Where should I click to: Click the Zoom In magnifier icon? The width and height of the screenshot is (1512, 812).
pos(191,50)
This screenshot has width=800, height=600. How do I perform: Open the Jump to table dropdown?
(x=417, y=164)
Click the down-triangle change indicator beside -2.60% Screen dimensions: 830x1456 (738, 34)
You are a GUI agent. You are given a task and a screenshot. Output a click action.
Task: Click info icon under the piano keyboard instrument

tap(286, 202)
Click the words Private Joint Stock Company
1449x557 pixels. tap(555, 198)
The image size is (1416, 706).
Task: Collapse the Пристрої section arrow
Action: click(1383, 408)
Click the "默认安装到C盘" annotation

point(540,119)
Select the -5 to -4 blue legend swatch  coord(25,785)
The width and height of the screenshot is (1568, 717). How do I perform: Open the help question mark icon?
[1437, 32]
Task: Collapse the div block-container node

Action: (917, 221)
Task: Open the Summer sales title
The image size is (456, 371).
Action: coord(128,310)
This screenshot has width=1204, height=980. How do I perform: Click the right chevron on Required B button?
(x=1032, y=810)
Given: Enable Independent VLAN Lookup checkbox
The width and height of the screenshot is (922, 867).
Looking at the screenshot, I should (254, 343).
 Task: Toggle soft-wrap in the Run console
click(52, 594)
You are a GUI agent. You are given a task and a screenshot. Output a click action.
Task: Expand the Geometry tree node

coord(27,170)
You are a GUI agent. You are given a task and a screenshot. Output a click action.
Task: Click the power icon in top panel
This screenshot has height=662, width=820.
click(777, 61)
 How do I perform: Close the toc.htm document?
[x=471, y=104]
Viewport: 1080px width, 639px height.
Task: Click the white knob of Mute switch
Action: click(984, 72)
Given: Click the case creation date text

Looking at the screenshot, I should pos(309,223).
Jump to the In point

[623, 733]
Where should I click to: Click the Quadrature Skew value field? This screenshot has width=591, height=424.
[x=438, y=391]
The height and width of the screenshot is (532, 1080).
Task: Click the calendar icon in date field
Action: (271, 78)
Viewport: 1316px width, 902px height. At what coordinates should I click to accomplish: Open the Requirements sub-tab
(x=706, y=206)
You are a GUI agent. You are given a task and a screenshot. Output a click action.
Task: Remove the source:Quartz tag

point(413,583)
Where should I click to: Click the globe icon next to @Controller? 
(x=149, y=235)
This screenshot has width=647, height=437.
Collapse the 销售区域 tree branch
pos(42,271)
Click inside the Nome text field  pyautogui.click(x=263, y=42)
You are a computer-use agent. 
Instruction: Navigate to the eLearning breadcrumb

[Consegna] Aggiorna le righe comprese tra quella che contiene "The width and height of the screenshot is (1568, 717)." e quella che contiene "Action: click(984, 72)", estremi inclusi: sostituisci "chevron" con "arrow" e lascia invariato tutto il resto.

[Risposta]
The width and height of the screenshot is (1568, 717). How do I perform: Open the help question mark icon?
[1437, 32]
Task: Collapse the div block-container node

Action: (917, 221)
Task: Open the Summer sales title
The image size is (456, 371).
Action: coord(128,310)
This screenshot has width=1204, height=980. How do I perform: Click the right arrow on Required B button?
(x=1032, y=810)
Given: Enable Independent VLAN Lookup checkbox
The width and height of the screenshot is (922, 867).
Looking at the screenshot, I should (254, 343).
 Task: Toggle soft-wrap in the Run console
click(52, 594)
You are a GUI agent. You are given a task and a screenshot. Output a click action.
Task: Expand the Geometry tree node

coord(27,170)
You are a GUI agent. You are given a task and a screenshot. Output a click action.
Task: Click the power icon in top panel
This screenshot has height=662, width=820.
click(777, 61)
 How do I perform: Close the toc.htm document?
[x=471, y=104]
Viewport: 1080px width, 639px height.
Task: Click the white knob of Mute switch
Action: click(984, 72)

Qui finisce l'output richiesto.